My father was born on Rivington Street in the Lower East Side. He and my grandfather ran a small printing shop at 195 Christie Street. That’s where I spent much of my youth in the ’70s. There I picked up an understanding of publishing, and discovered at a young age the sins of the city. At around thirteen, I heard a weird band rehearsing upstairs that I peeked in on. Years later, I realized that was Talking Heads. During my forays, I frequented the local bars serving minors, one of them CBGB. I also stumbled upon the punk subculture on St. Marks Place. My father knew plenty of riffraff. One of them was Arthur Weinstein, to whom he was like a father figure (he attended my father’s funeral). Arthur owned the “new wave disco” Hurrah, and then the after-hours clubs the Jefferson and the Continental, and then the legendary World. Arthur brought me to his clubs and other nightspots, so I saw a lot of crazy action firsthand, at an early age. This book was born of years of lifestyle, not Web research or Facebook interviews.
In my four years in Washington, D.C., I was lucky to live through and be involved with that city’s burgeoning hardcore punk explosion. Then, back in New York, I booked a few Downtown club shows that some people still talk about. I spun records at more than a few cool clubs and parties, and wrote for, edited, or published great magazines. Regarding Don Hill’s, Cat Club, Mars, Love Club, Carmelita’s, 428 Lafayette, Metal Bar, the Pyramid, Paper, Details, RIP, Seconds, et cetera—I likely had a hand in it. Of the post-’80s bands, I worked in some capacity and/or socialized with most of them.

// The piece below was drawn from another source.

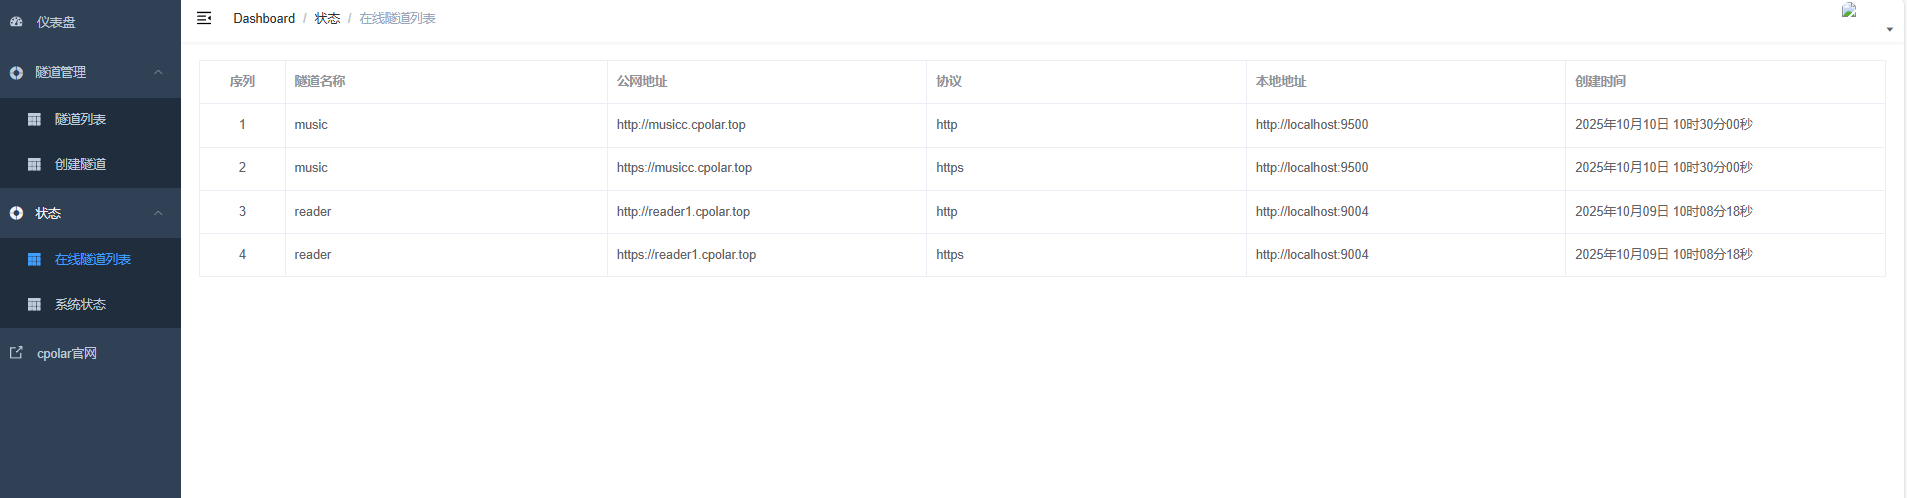Click the 隧道列表 grid icon
The width and height of the screenshot is (1907, 498).
34,119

One thing I’ve learned from this process is that the more things change, the more they stay the same. Each generation goes through the same bullshit, each subject to the same egotism and petulance and foibles, sparring over who’s “legit” or “old-school” and who’s “fake” or a “sellout.” The research also shows that most every genre or movement in the annals of modern culture traces straight back to New York, and if anything, New York rock musicians and scenesters deserve way more credit than they’ve received. Most of these folks were too busy livin’ it to ever monetize it.
American rock has two epicenters: New York and Los Angeles. Los Angeles is a story unto itself that I will tell at a later date.
New York Rock was a twentieth-century art form, and means something very different in the twenty-first. Some “hipster” bands refer to what they do as “post-rock.” They are correct: we are living in a post-rock era.
The New York Rock of the Velvet Underground, New York Dolls, and Ramones symbolically ended when CBGB closed. New York Rock is a relic, like a museum piece, removed from its original intent as the soundtrack of the radical fringe.
Perhaps some kids are about to come along with a new sound to blow us all away, worthy of a new chapter for the next edition of New York Rock.